Et le garçon referma le carnet avant de le replonger dans son sac, jetant par la même occasion sa plume à côté de sa lampe de chevet. Il repensa pendant quelques minutes en fixant le plafond à tout ce qu'il venait d'apprendre sur la réelle allégeance de la magie (qui, si tout ce que Voldemort lui avait dit était vrai, n'existait pas), et se promit silencieusement qu'il irait vérifier ces informations dans des livres fiables pour, comme il l'avait dit, se faire sa propre opinion. De plus, s'il pouvait affronter Voldemort avec une magie aussi puissante que la sienne, Harry n'allait clairement pas se gêner pour apprendre la magie noire à son tour. Malgré son statut de Sang-mêlé, la lignée Potter était certainement aussi ancienne que celle des Malfoy et il n'avait plus rien à prouver quant à la puissance dont il était doté.
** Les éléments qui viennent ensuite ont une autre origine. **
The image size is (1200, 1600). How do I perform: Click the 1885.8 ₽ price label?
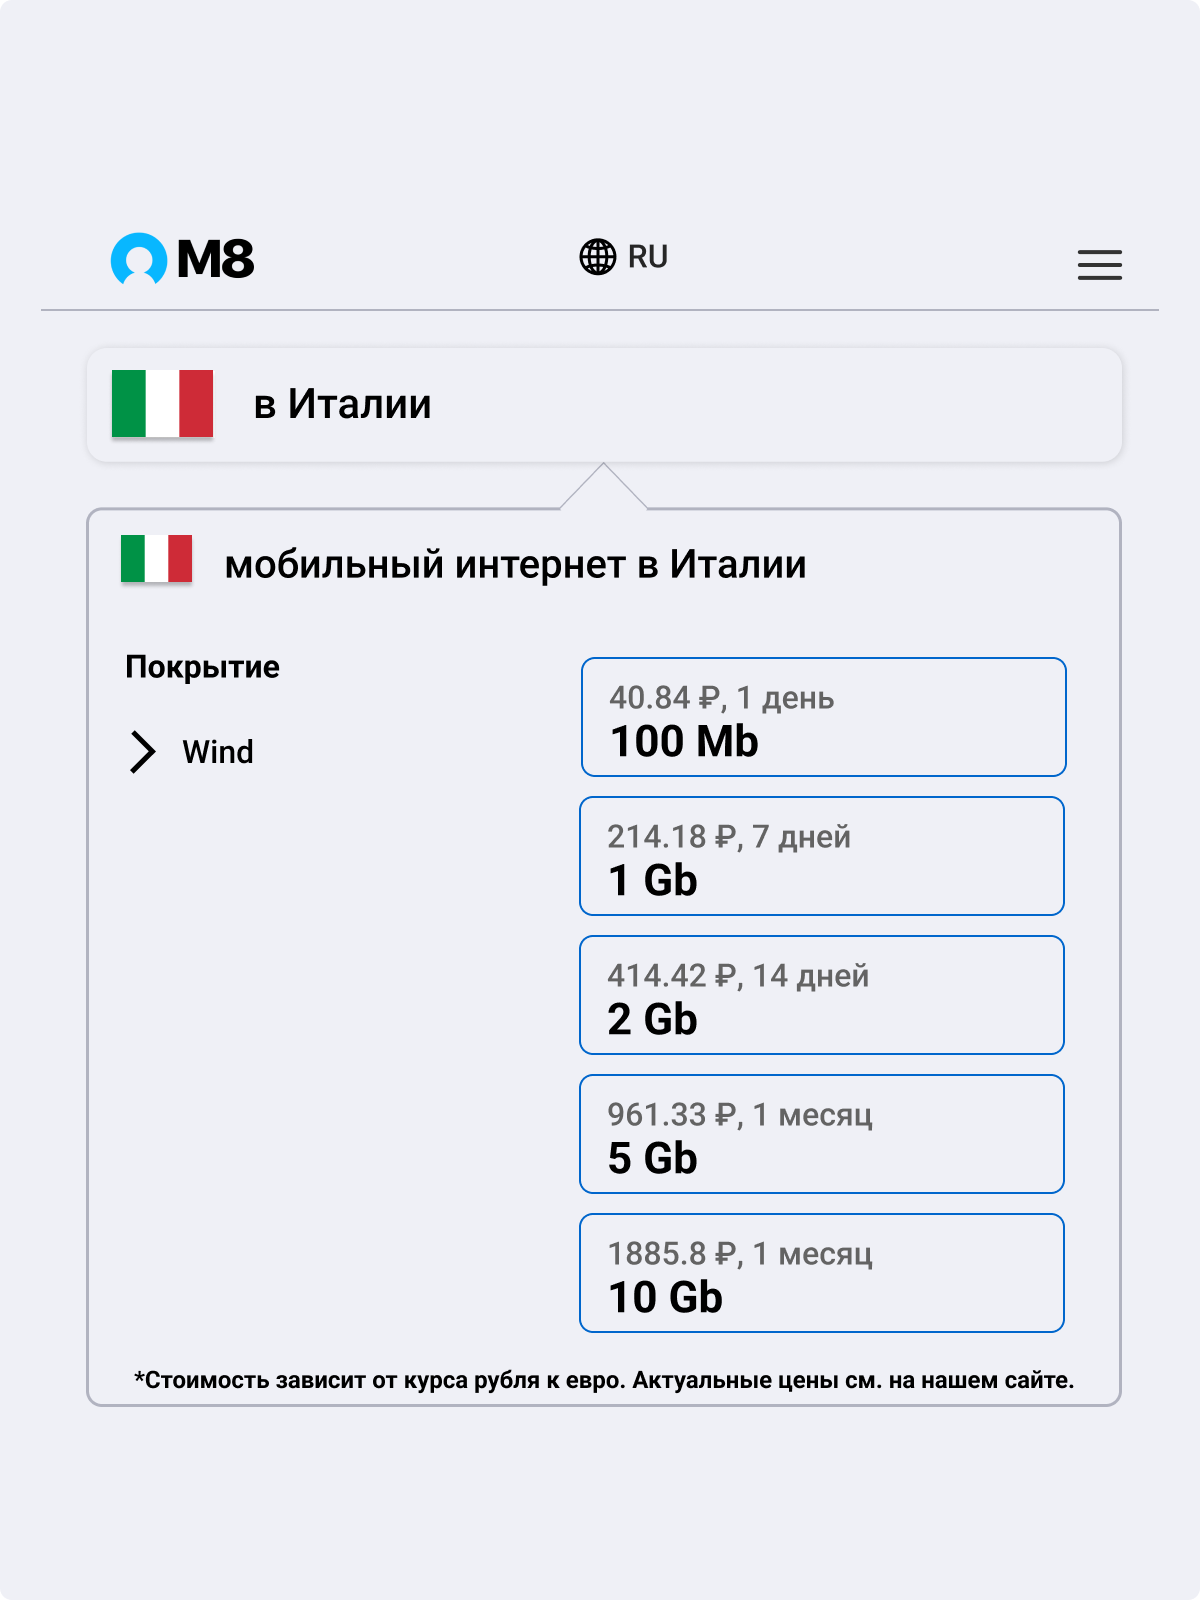click(673, 1254)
Au diable les normes de la société, il n'avait qu'un seul but en tête et il s'agissait de tuer Voldemort. Changer la couleur de sa magie n'était strictement rien pour lui.
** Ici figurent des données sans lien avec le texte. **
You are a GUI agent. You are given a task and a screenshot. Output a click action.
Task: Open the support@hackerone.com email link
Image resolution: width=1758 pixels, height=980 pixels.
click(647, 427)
Finalement, discuter avec le souvenir de Jedusor n'aurait pas que des inconvénients.
La semaine se déroula rapidement et sans encombre. Harry avait reparlé une seule fois avec Tom Jedusor – en se gardant bien de le révéler à Hermione – et, bien que la conversation ait été beaucoup moins lourde et sérieuse que la fois précédente, Harry avait tout autant apprécié de lui parler. Alors bien évidemment, le fait que ce soit Voldemort le rebutait clairement, mais il ne pouvait pas nier le fait que Jedusor soit une personne intelligente et réfléchie, deux qualités qu'il appréciait vraiment chez une personne avec laquelle il discutait. Alors en lui parlant, Harry essayait de ne pas penser à sa réelle identité afin de pouvoir jouer son rôle pleinement et de, par la même occasion, se détendre un peu lui-même. Eh bien oui, il pouvait trouver des avantages dans toute cette situation bien merdique.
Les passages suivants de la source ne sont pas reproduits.